- [Instructions to follow] Write out the data again in full, exactly as it reads.
[Data excerpts]
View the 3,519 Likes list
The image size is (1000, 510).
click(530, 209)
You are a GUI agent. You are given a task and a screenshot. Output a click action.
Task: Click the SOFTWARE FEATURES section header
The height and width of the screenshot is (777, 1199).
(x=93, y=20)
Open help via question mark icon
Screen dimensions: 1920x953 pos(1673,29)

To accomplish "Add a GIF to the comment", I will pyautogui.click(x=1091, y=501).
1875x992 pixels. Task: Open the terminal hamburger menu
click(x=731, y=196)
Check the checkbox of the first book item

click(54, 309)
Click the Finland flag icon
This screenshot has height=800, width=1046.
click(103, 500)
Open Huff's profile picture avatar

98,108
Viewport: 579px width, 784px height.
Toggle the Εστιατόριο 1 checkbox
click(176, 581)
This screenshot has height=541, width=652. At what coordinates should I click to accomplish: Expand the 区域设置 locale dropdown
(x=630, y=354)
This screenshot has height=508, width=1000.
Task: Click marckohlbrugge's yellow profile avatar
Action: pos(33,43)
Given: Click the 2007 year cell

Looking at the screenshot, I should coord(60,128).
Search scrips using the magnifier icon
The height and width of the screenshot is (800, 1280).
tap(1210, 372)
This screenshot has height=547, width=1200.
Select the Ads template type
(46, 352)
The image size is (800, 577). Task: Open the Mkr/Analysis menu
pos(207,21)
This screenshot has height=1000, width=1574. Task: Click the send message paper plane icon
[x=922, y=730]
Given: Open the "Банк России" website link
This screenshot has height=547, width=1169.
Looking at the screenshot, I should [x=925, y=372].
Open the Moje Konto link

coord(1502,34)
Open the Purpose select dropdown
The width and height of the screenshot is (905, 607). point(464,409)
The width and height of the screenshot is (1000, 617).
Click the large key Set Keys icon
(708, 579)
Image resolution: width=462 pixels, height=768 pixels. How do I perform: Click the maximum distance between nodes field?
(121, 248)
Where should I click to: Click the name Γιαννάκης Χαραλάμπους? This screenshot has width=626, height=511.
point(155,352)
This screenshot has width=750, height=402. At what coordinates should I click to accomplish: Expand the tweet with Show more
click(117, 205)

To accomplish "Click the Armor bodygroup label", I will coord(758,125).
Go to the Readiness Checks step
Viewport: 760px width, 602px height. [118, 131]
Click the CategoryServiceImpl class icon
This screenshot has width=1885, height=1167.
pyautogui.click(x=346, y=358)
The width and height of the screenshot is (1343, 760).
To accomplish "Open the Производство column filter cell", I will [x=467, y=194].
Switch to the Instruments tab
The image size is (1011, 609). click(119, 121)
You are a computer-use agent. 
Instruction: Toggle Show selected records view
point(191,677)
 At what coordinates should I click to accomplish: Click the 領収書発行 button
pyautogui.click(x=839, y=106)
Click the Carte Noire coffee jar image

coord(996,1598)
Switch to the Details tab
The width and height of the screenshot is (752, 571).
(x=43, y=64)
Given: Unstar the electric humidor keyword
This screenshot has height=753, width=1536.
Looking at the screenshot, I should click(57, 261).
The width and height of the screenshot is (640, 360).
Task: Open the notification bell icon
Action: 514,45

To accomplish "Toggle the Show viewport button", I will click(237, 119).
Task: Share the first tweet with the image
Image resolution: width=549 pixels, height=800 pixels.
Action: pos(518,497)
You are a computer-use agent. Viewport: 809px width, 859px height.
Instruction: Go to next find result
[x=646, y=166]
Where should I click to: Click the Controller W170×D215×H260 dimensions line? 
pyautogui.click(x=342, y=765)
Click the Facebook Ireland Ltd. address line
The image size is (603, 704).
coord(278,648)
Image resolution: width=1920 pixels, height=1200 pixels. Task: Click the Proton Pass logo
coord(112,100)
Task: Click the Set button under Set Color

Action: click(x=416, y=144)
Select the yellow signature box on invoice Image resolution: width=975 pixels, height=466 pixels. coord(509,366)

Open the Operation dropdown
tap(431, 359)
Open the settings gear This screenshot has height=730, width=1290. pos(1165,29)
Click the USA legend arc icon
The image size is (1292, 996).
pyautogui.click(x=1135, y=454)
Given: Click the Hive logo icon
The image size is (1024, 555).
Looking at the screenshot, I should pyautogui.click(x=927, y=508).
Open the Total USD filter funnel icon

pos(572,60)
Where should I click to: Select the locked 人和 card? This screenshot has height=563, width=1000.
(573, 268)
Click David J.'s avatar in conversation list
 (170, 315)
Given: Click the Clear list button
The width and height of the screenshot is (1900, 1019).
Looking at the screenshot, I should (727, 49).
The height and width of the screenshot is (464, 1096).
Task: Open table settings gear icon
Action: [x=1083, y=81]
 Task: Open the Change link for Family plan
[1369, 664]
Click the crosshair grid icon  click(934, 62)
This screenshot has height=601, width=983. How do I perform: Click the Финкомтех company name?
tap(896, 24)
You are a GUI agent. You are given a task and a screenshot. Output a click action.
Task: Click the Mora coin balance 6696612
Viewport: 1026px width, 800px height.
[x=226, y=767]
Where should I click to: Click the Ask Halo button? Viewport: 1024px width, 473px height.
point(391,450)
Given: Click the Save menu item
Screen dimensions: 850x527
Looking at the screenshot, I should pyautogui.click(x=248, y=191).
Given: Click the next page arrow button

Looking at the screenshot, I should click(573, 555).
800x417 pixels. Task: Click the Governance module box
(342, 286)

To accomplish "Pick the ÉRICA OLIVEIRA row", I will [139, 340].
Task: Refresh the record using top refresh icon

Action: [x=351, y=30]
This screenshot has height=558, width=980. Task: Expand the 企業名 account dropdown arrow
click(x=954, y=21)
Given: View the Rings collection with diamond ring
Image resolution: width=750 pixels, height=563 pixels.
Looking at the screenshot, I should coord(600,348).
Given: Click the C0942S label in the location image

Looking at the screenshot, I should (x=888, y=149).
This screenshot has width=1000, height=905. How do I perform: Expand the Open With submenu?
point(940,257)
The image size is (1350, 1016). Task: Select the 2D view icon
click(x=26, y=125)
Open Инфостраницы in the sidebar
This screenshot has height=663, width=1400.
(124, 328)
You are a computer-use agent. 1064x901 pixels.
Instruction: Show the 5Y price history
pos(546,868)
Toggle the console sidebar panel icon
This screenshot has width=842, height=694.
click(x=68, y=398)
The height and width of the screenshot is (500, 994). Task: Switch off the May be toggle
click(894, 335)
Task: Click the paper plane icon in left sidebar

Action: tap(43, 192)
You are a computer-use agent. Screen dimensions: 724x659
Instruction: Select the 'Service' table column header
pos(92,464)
[/Data excerpts]
- [Answer for the task]
View the 3,519 Likes list
The image size is (1000, 510).
click(530, 209)
You are a GUI agent. You are given a task and a screenshot. Output a click action.
Task: Click the SOFTWARE FEATURES section header
The height and width of the screenshot is (777, 1199).
(x=93, y=20)
Open help via question mark icon
Screen dimensions: 1920x953 pos(1673,29)

To accomplish "Add a GIF to the comment", I will pyautogui.click(x=1091, y=501).
1875x992 pixels. Task: Open the terminal hamburger menu
click(x=731, y=196)
Check the checkbox of the first book item

click(54, 309)
Click the Finland flag icon
This screenshot has height=800, width=1046.
click(103, 500)
Open Huff's profile picture avatar

98,108
Viewport: 579px width, 784px height.
Toggle the Εστιατόριο 1 checkbox
click(176, 581)
This screenshot has height=541, width=652. At what coordinates should I click to accomplish: Expand the 区域设置 locale dropdown
(x=630, y=354)
This screenshot has height=508, width=1000.
Task: Click marckohlbrugge's yellow profile avatar
Action: pos(33,43)
Given: Click the 2007 year cell

Looking at the screenshot, I should coord(60,128).
Search scrips using the magnifier icon
The height and width of the screenshot is (800, 1280).
tap(1210, 372)
This screenshot has height=547, width=1200.
Select the Ads template type
(46, 352)
The image size is (800, 577). Task: Open the Mkr/Analysis menu
pos(207,21)
This screenshot has height=1000, width=1574. Task: Click the send message paper plane icon
[x=922, y=730]
Given: Open the "Банк России" website link
This screenshot has height=547, width=1169.
Looking at the screenshot, I should [x=925, y=372].
Open the Moje Konto link

coord(1502,34)
Open the Purpose select dropdown
The width and height of the screenshot is (905, 607). point(464,409)
The width and height of the screenshot is (1000, 617).
Click the large key Set Keys icon
(708, 579)
Image resolution: width=462 pixels, height=768 pixels. How do I perform: Click the maximum distance between nodes field?
(121, 248)
Where should I click to: Click the name Γιαννάκης Χαραλάμπους? This screenshot has width=626, height=511.
point(155,352)
This screenshot has width=750, height=402. At what coordinates should I click to accomplish: Expand the tweet with Show more
click(117, 205)

To accomplish "Click the Armor bodygroup label", I will coord(758,125).
Go to the Readiness Checks step
Viewport: 760px width, 602px height. [118, 131]
Click the CategoryServiceImpl class icon
This screenshot has width=1885, height=1167.
pyautogui.click(x=346, y=358)
The width and height of the screenshot is (1343, 760).
To accomplish "Open the Производство column filter cell", I will [x=467, y=194].
Switch to the Instruments tab
The image size is (1011, 609). click(119, 121)
You are a computer-use agent. 
Instruction: Toggle Show selected records view
point(191,677)
 At what coordinates should I click to accomplish: Click the 領収書発行 button
pyautogui.click(x=839, y=106)
Click the Carte Noire coffee jar image

coord(996,1598)
Switch to the Details tab
The width and height of the screenshot is (752, 571).
(x=43, y=64)
Given: Unstar the electric humidor keyword
This screenshot has height=753, width=1536.
Looking at the screenshot, I should click(57, 261).
The width and height of the screenshot is (640, 360).
Task: Open the notification bell icon
Action: 514,45

To accomplish "Toggle the Show viewport button", I will click(237, 119).
Task: Share the first tweet with the image
Image resolution: width=549 pixels, height=800 pixels.
Action: pos(518,497)
You are a computer-use agent. Viewport: 809px width, 859px height.
Instruction: Go to next find result
[x=646, y=166]
Where should I click to: Click the Controller W170×D215×H260 dimensions line? 
pyautogui.click(x=342, y=765)
Click the Facebook Ireland Ltd. address line
The image size is (603, 704).
coord(278,648)
Image resolution: width=1920 pixels, height=1200 pixels. Task: Click the Proton Pass logo
coord(112,100)
Task: Click the Set button under Set Color

Action: click(x=416, y=144)
Select the yellow signature box on invoice Image resolution: width=975 pixels, height=466 pixels. coord(509,366)

Open the Operation dropdown
tap(431, 359)
Open the settings gear This screenshot has height=730, width=1290. pos(1165,29)
Click the USA legend arc icon
The image size is (1292, 996).
pyautogui.click(x=1135, y=454)
Given: Click the Hive logo icon
The image size is (1024, 555).
Looking at the screenshot, I should pyautogui.click(x=927, y=508).
Open the Total USD filter funnel icon

pos(572,60)
Where should I click to: Select the locked 人和 card? This screenshot has height=563, width=1000.
(573, 268)
Click David J.'s avatar in conversation list
 (170, 315)
Given: Click the Clear list button
The width and height of the screenshot is (1900, 1019).
Looking at the screenshot, I should (727, 49).
The height and width of the screenshot is (464, 1096).
Task: Open table settings gear icon
Action: [x=1083, y=81]
 Task: Open the Change link for Family plan
[1369, 664]
Click the crosshair grid icon  click(934, 62)
This screenshot has height=601, width=983. How do I perform: Click the Финкомтех company name?
tap(896, 24)
You are a GUI agent. You are given a task and a screenshot. Output a click action.
Task: Click the Mora coin balance 6696612
Viewport: 1026px width, 800px height.
[x=226, y=767]
Where should I click to: Click the Ask Halo button? Viewport: 1024px width, 473px height.
point(391,450)
Given: Click the Save menu item
Screen dimensions: 850x527
Looking at the screenshot, I should pyautogui.click(x=248, y=191).
Given: Click the next page arrow button

Looking at the screenshot, I should click(573, 555).
800x417 pixels. Task: Click the Governance module box
(342, 286)

To accomplish "Pick the ÉRICA OLIVEIRA row", I will [139, 340].
Task: Refresh the record using top refresh icon

Action: [x=351, y=30]
This screenshot has height=558, width=980. Task: Expand the 企業名 account dropdown arrow
click(x=954, y=21)
Given: View the Rings collection with diamond ring
Image resolution: width=750 pixels, height=563 pixels.
Looking at the screenshot, I should coord(600,348).
Given: Click the C0942S label in the location image

Looking at the screenshot, I should (x=888, y=149).
This screenshot has width=1000, height=905. How do I perform: Expand the Open With submenu?
point(940,257)
The image size is (1350, 1016). Task: Select the 2D view icon
click(x=26, y=125)
Open Инфостраницы in the sidebar
This screenshot has height=663, width=1400.
(124, 328)
You are a computer-use agent. 1064x901 pixels.
Instruction: Show the 5Y price history
pos(546,868)
Toggle the console sidebar panel icon
This screenshot has width=842, height=694.
click(x=68, y=398)
The height and width of the screenshot is (500, 994). Task: Switch off the May be toggle
click(894, 335)
Task: Click the paper plane icon in left sidebar

Action: tap(43, 192)
You are a computer-use agent. Screen dimensions: 724x659
Instruction: Select the 'Service' table column header
pos(92,464)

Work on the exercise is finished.